20 % des pathologies visuelles des Français ne seraient pas dépistées à ce jour 

Vous militez pour une extension des tâches des opticiens. Pourquoi cela vous semble-t-il nécessaire ?

En France, on dénombre 5 000 ophtalmologues. Dans les prochaines années, à la suite de nombreux départs en retraite et de la formation de dix ans nécessaire pour obtenir ce titre, il n’y en aura plus que 3 500. Cette diminution est très alarmante puisque de nos jours, le délai moyen pour obtenir un rendez-vous est de 120 jours. Dans certaines régions isolées, il faut faire jusqu’à 100 kilomètres avant de trouver un spécialiste. Comme nous l’avons vu, les besoins d’équipements des Français ne cessent de croître dans le même temps et il devient nécessaire de trouver une solution face à cette impasse. Parallèlement à cela, 40 000 opticiens diplômés, ayant appris à faire des examens de vue durant leurs études et sachant quelles puissances sont nécessaires pour corriger les problèmes oculaires classiques, sont répartis sur le territoire. Pourquoi ne pas leur faire confiance et les laisser réaliser ces examens, sous le contrôle d’un ophtalmologue en cas de besoin ? La prescription de lunette n’est pas le cœur de métier de ces spécialistes intervenant sur des pathologies complexes. Sans casser la filière visuelle, on peut imaginer de compléter la formation des opticiens pour leur enseigner les bons réflexes en matière de dépistage et de prescriptions de lunettes simples. La délégation de tâches de la part des ophtalmologistes pourrait être bénéfique à de nombreux Français.

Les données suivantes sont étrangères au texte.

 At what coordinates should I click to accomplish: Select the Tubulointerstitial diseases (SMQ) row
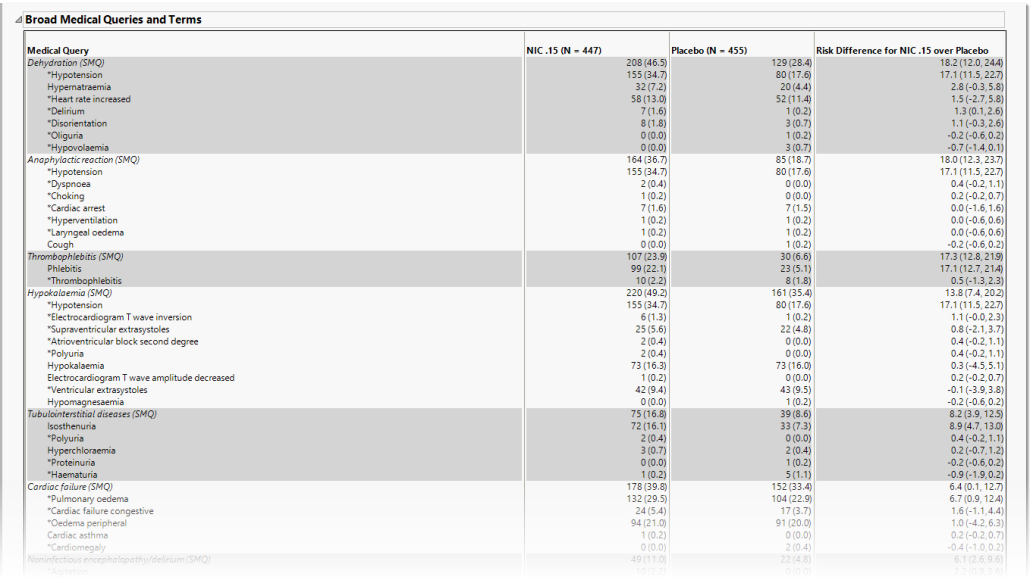coord(91,414)
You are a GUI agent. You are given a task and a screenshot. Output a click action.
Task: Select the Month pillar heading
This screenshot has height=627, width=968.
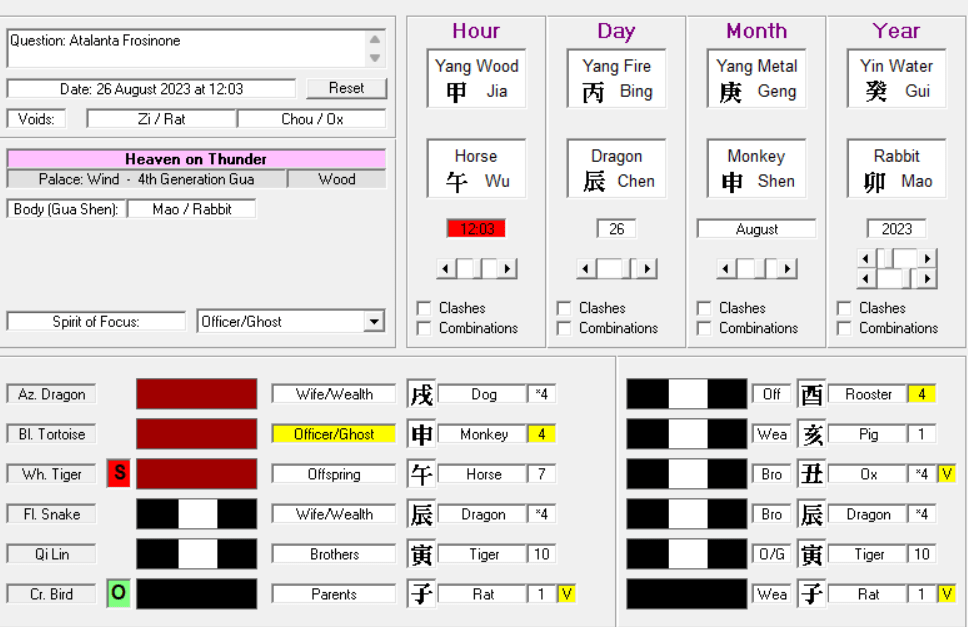pos(756,31)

Les opticiens n’ont pas le même niveau académique que les ophtalmologues, et jonglent en outre avec des intérêts commerciaux. Comment pourront-ils prodiguer des soins médicaux de même qualité que les ophtalmologistes ?

Il sera nécessaire de repenser la formation des opticiens, en imposant un cursus de trois ans au lieu de deux actuellement. Des modules supplémentaires, notamment en dépistage, pourront s’ajouter au programme traditionnel de la profession. Je n’oublie pas les orthoptistes qui peuvent travailler dans le même sens, mais qui sont peu nombreux dans notre pays. Je pense que l’éventuelle collision entre les sphères thérapeutique et commerciale est un faux débat. Le dentiste ou le chirurgien qui choisit une prothèse plutôt qu’une autre pour soigner son patient prend aussi une décision aux conséquences commerciales pour les prothésistes. Nous devons évoluer sur ce tabou qui nous paralyse sans raison. Il ne faut pas que cette initiative soit sauvage, un ordre doit réguler le développement de ces pratiques et prévenir les dérives. Par exemple, si des lunettes sont prescrites à une personne qui n’en a pas besoin, elle doit pouvoir se tourner vers une instance défendant ses droits et punissant les abus.

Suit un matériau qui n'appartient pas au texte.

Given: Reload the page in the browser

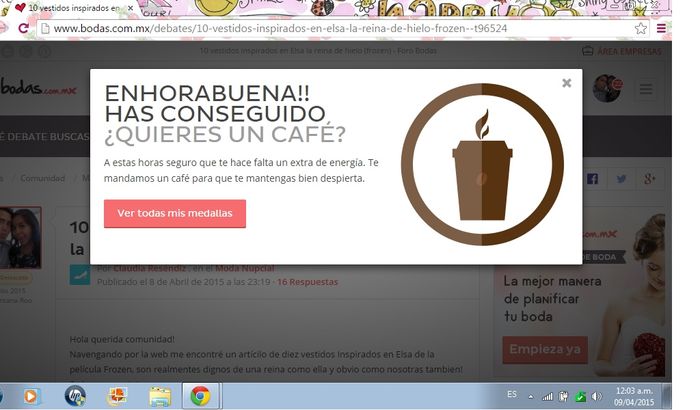Looking at the screenshot, I should 23,28.
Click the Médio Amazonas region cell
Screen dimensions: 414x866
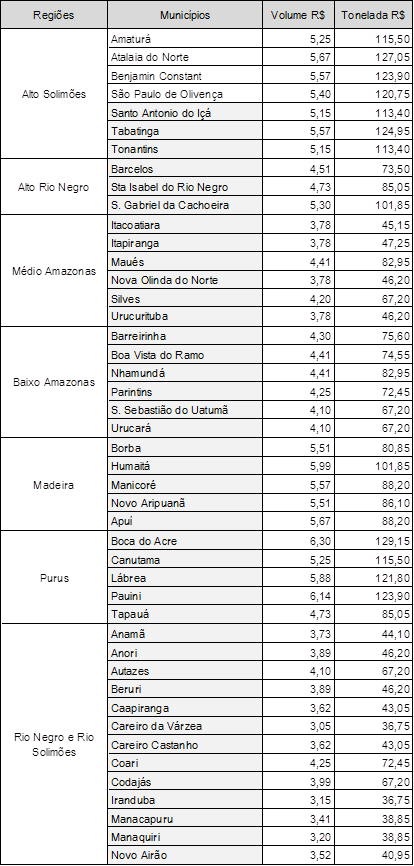(54, 271)
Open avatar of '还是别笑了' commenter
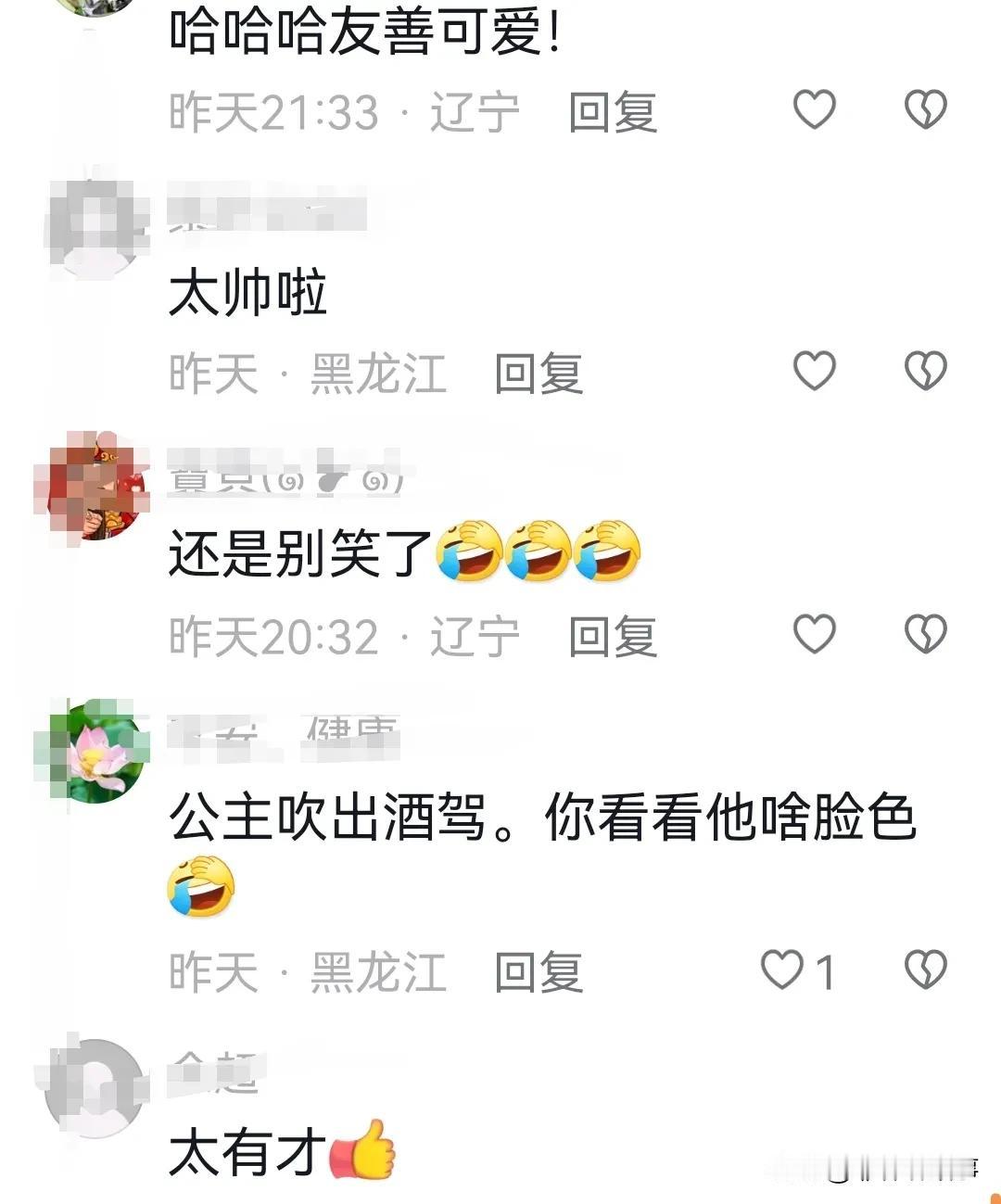The height and width of the screenshot is (1204, 1001). tap(92, 487)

Quels sont vos principaux objectifs commerciaux et stratégiques pour l’année 2018 ?

Sur le marché français, nous voulons consolider la qualité du réseau Optic 2000. Nous disposons aujourd’hui de 1 160 magasins devant entrer dans l’ère du digital pour enrichir l’expérience client. En agrégeant les avantages d’Internet et du point de vente physique, il devient possible d’apporter un choix extrêmement large à nos clients, tout en leur offrant l’expertise et le conseil de nos opticiens présents à leurs côtés. Pour nos deux autres enseignes, Lissac et Audio 2000, notre but est là encore de développer le nombre de magasins. Enfin, nous étudions différents leviers de développement à l’international. Cela pourra passer par des rachats, des alliances ou le lancement de modes modernes de distribution dans de nouveaux pays.